_PROBLEM REQUIREMENTS_:
Your answer must be one number: the count of lines below that hold the word "agent".

** SUPPLIED DATA follows **

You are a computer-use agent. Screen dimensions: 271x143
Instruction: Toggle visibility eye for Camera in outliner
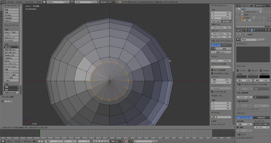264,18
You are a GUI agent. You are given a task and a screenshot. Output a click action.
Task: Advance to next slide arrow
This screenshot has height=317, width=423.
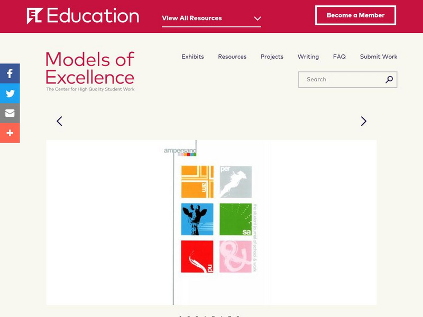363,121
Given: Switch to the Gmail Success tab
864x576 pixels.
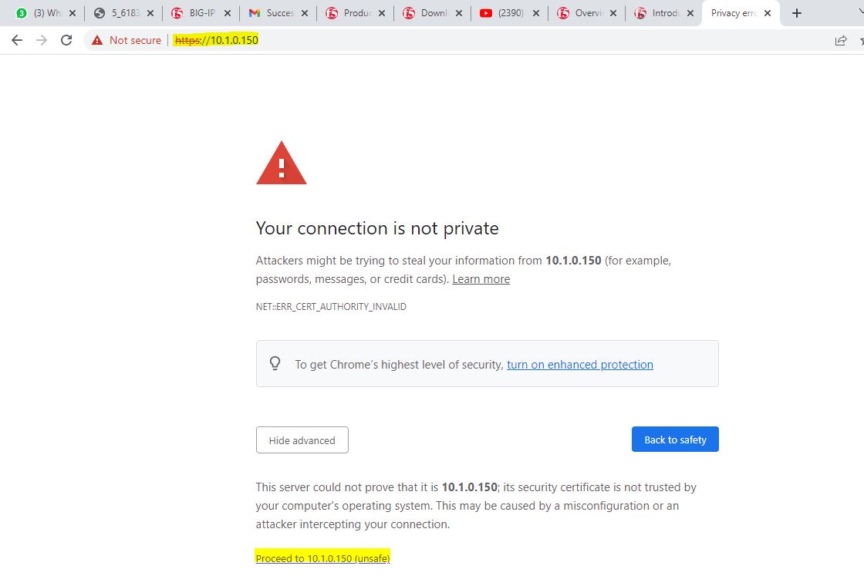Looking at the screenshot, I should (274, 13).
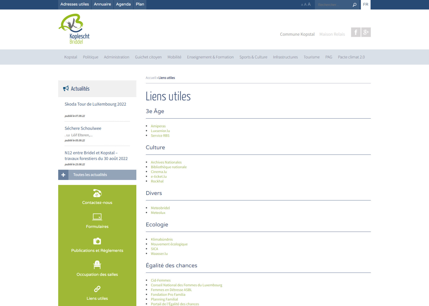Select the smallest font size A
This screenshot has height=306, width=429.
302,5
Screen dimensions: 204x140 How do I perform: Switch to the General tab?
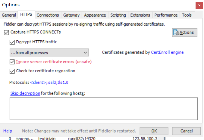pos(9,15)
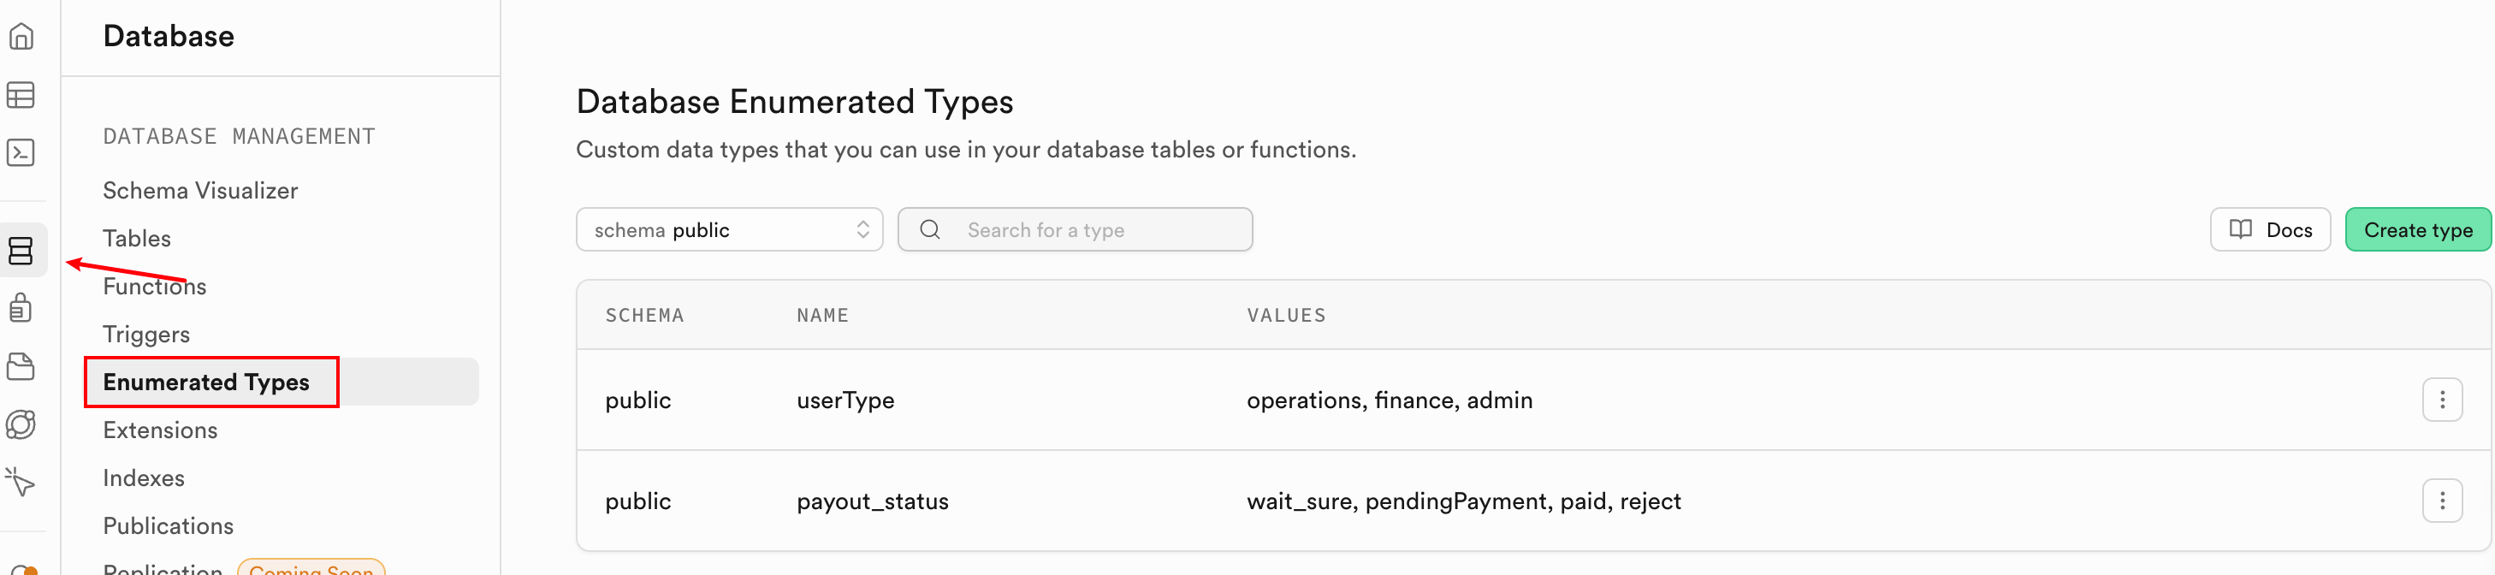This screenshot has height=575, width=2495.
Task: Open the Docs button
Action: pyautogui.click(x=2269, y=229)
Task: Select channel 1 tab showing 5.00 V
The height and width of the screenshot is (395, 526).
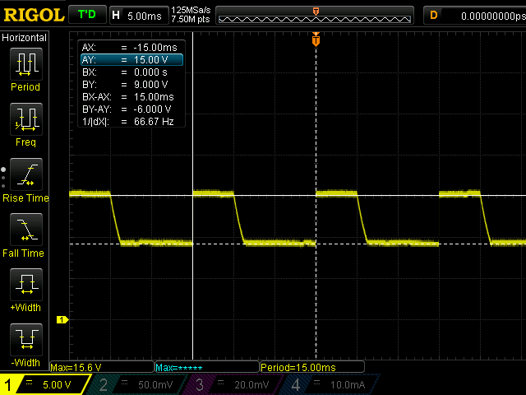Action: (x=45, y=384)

** End of SUPPLIED DATA **
** SUPPLIED DATA follows **

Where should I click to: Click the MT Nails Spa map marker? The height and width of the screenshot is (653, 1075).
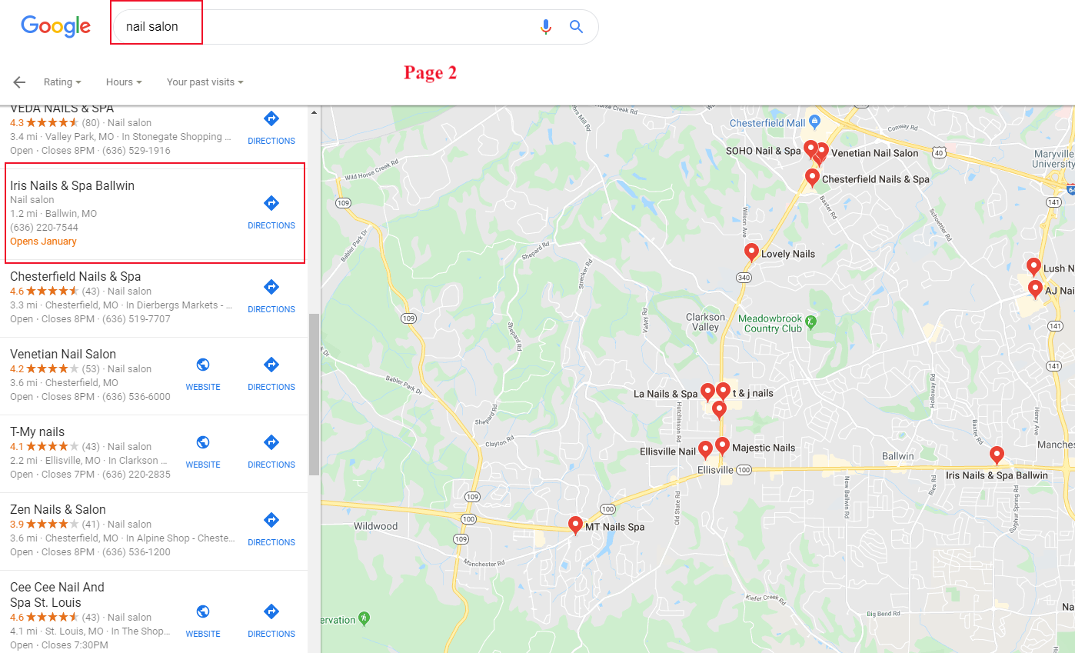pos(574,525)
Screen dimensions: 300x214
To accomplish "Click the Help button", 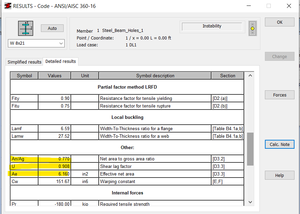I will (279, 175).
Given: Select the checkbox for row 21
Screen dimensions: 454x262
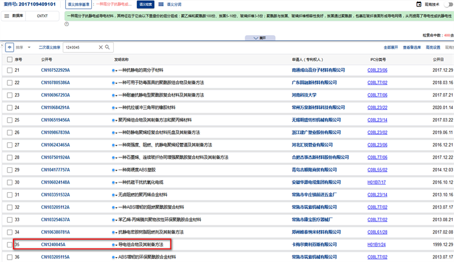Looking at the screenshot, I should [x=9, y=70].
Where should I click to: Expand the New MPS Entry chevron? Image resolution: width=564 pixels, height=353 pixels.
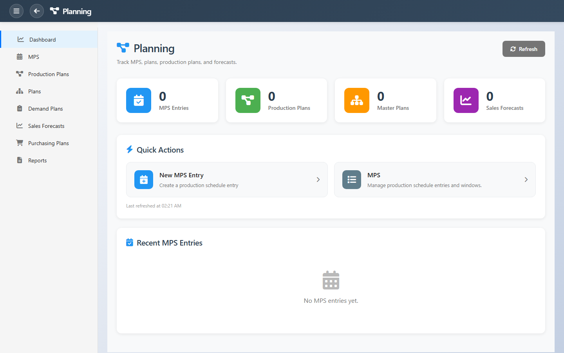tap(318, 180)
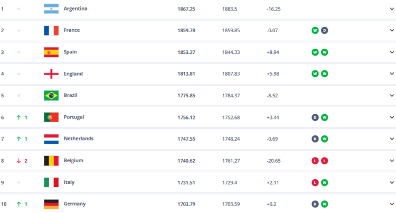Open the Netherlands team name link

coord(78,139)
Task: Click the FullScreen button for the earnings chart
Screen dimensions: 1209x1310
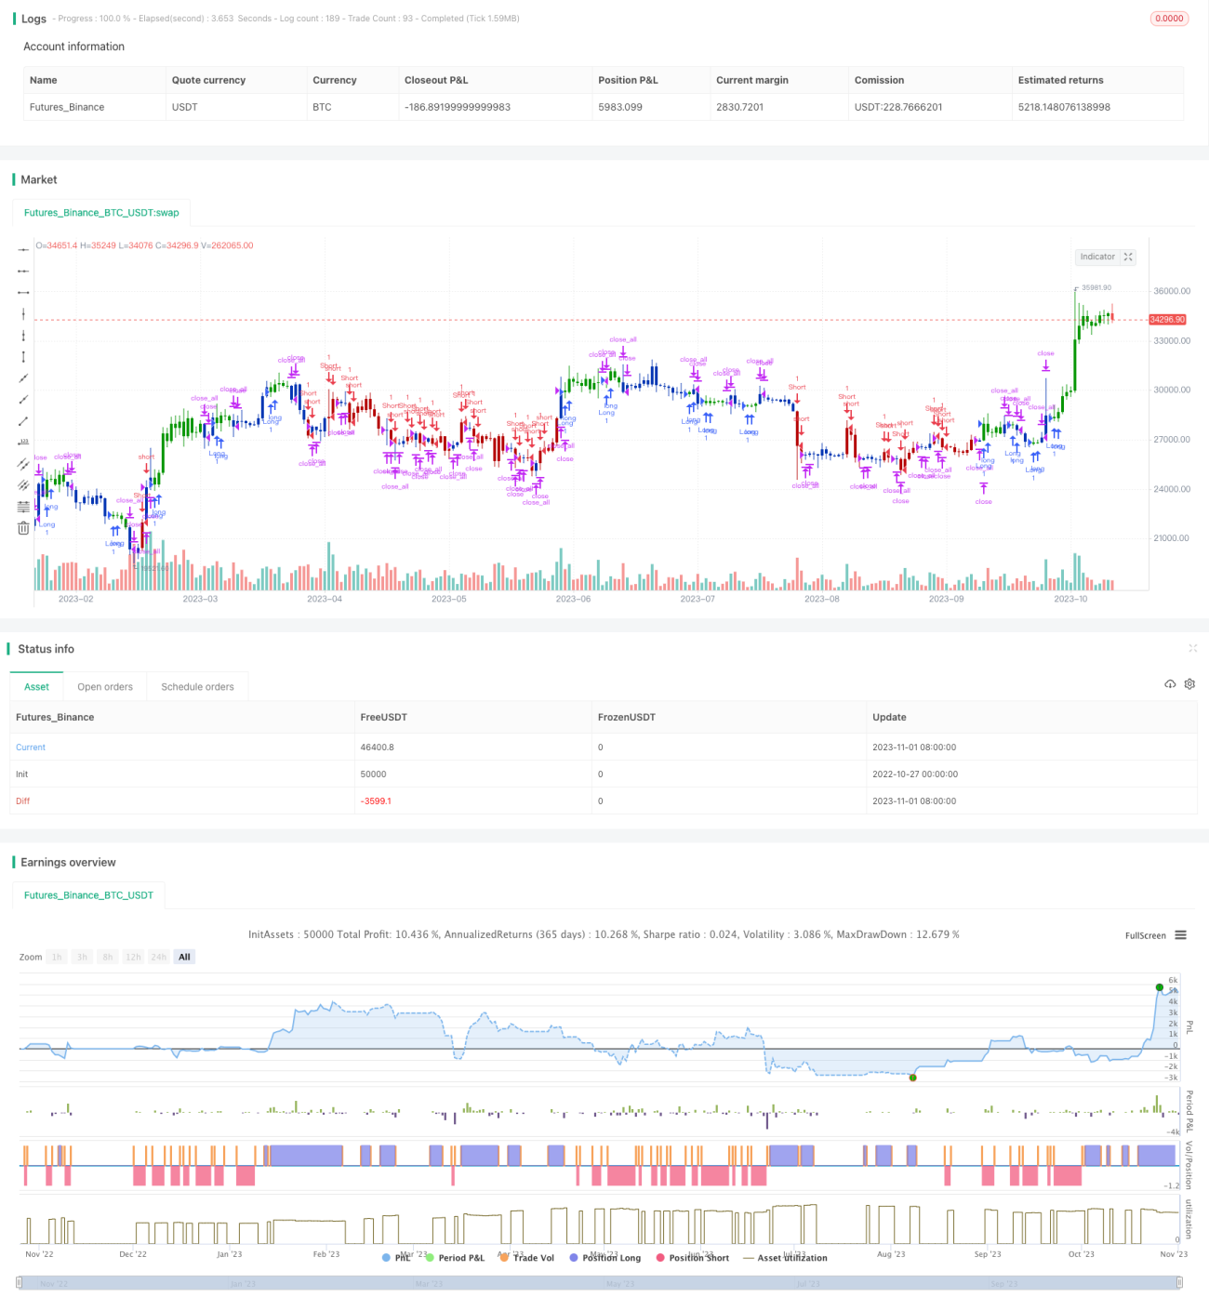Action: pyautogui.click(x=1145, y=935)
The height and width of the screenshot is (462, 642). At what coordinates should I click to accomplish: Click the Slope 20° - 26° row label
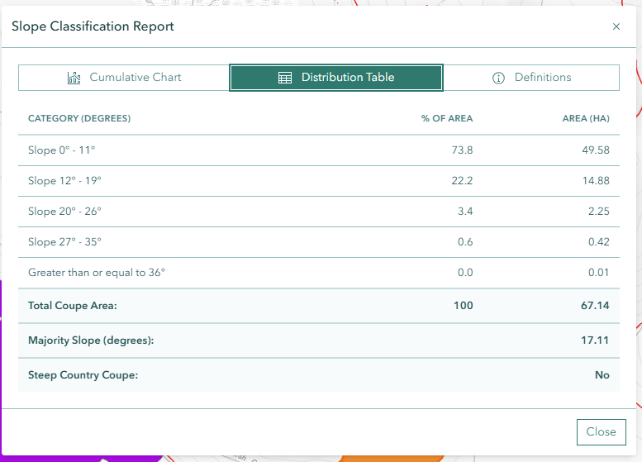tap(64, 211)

** End of SUPPLIED DATA **

_TASK OUTPUT_:
2